Investigation continued and our testing determined that new connections to the VPN could not be made at all. We discovered this was due to expired VPN certificates, and quickly regenerated and deployed these. Around 21:56 UTC connections for devices became stabilized and we started to monitor in case there were further incidents. There were not.

This incident has exposed an issue with our certificate renewal process. balena’s service certificates are automatically rotated by our cloud infrastructure vendor, however the VPN certificates are separate to this infrastructure and during the move to the new system the alerts we would have normally received prior to the expiration were removed by accident. Going forward, we have put a plan in place to ensure that we are alerted far in advance of certificate expiry. We are also discussing other plans to fully automate the checking and renewal of these certificates.

Additionally, we are discussing the modification of our end-to-end testing to ensure that situations such as these are reported as verbosely as possible.

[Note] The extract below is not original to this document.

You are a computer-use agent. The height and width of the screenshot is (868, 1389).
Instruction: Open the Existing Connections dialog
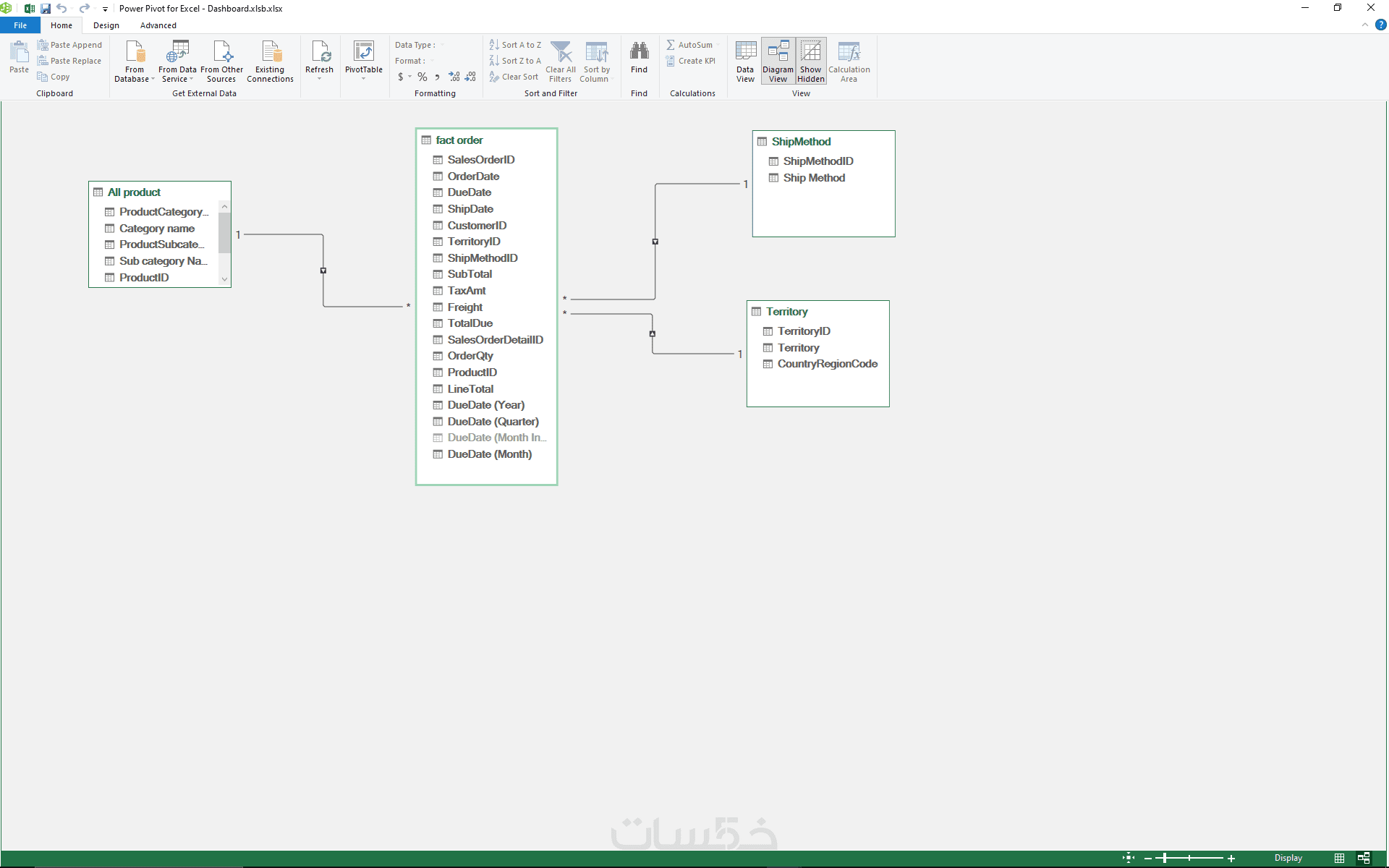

Posted Nov 14, 2019 - 21:24 UTC

Resolved
This incident has been resolved.
Posted Nov 12, 2019 - 00:10 UTC
Monitoring
A fix has been implemented and we are monitoring the results.
Posted Nov 11, 2019 - 21:49 UTC
Update
We are continuing to work on a fix for this issue.
Posted Nov 11, 2019 - 21:22 UTC
Identified
The issue has been identified and a fix is being implemented.
Posted Nov 11, 2019 - 21:22 UTC
Investigating
We're experiencing an elevated level of errors in our Device URLs and VPN infrastructure and are currently looking into the issue.
Posted Nov 11, 2019 - 20:02 UTC
This incident affected: Cloudlink (VPN).